The headquarters of the Cowbell Brewery officially opens Monday in a massive building made of stone and timber, but built in classic Ontario barn style

Along with the craft brewery, the 1,860 sq. m complex south of the town includes a restaurant, retail store, bar and meeting rooms.

For the Sparling family, the folks behind Cowbell, its a multi­million-dollar bet on Blyth.

“The world does not need another craft beer. This is not what we are building in Blyth. We are building a destination,” said Grant Sparling, the general manager and vice-president.

The brewery will employ about 100 people, a big boost for a town of only 1,000.

Visitors can view the entire production process from a catwalk over the brewery facility.

The big investment is not unlike the gutsy vision Tom Patterson of Stratford had back in 1953 when he pitched a tent for the first Stratford Shakespearean Festival

But Blyth already is a theatre town. The Blyth Festival Theatre has been around since 1975 as a showcase for Canadian productions and stands to be the biggest benefactor of the new attraction.

The theatre already draws about 20,000 people to the town, but marketing director John McHenry says he is delighted there’s another good reason to visit Blyth.

The theatre already sells Cowbell beer to its audiences and plans to develop theatre and restaurant packages with the brewery.

Cowbell arrives as the Blyth festival completes a multimillion-­dollar reconstruction of its home — the century-old Blyth Memorial Community Hall — with the help of provincial and federal grants.

The town also is home to the Old Mill and Bainton’s Old Mill, stores that specialize in leather and wool clothing.

Cowbell began selling beer last year and has three beers on the market, including in some LCBO outlets. Until recently, the beer was brewed under contract in Hamilton.

The first beer, Absent Landlord, was named for the town’s namesake, Henry Blyth, an Englishman who bought up much of the town in the mid-1800s, but never set foot in the place.

The Sparling family has a long history in the community. Sparling’s grandfather, also named Grant, ran the hardware store in the town and with his sons, Steven and David, was a propane retailer.

Grant Sparling, who is Steven’s son, graduated from New Hampshire’s Dartmouth College in 2015 and noted the surging market for craft beer in New England and took a brewery training course in England.

The Cowbell Brewery was designed to be as “green” as possible and be carbon-neutral with the latest energy-efficient features.

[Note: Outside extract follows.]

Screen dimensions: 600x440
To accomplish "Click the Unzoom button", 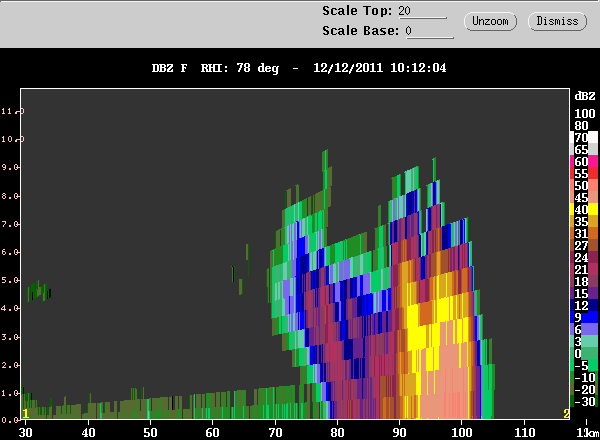I will (x=490, y=21).
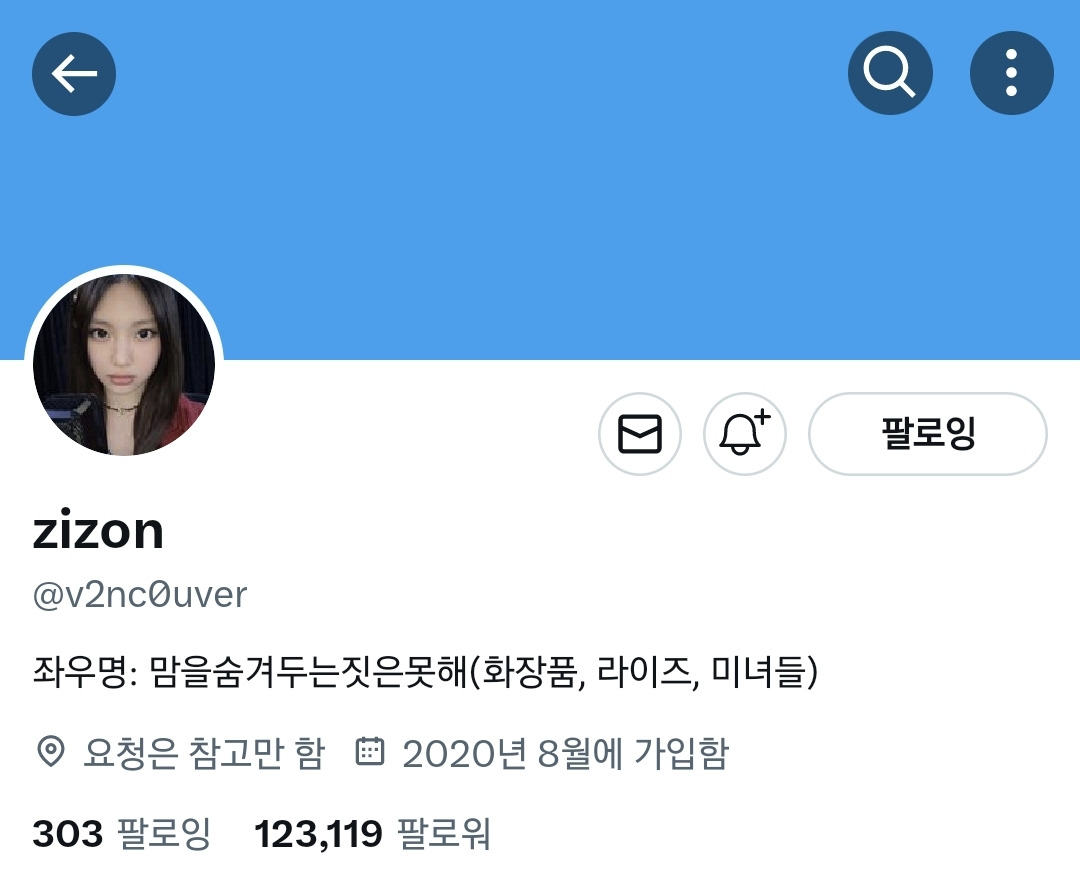Image resolution: width=1080 pixels, height=878 pixels.
Task: Tap the display name zizon
Action: click(x=98, y=531)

The brewery also is designed to be self-sufficient, using well water and an on-site treatment plant with no reliance on municipal services.

Chef Alexandre Luddite said the restaurant will use local ingredients when possible and all parts of livestock carcasses.

Neil Vincent, reeve of North Huron, said Cowbell will be a boost to the region.

Vincent noted the area already expects a tourist boom this fall with the International Plowing Match being held in nearby Walton in September.

And about 9,000 tickets already have been sold for the Festival of Wizardry, an October event for Harry Potter fans which has moved from Goderich to Blyth.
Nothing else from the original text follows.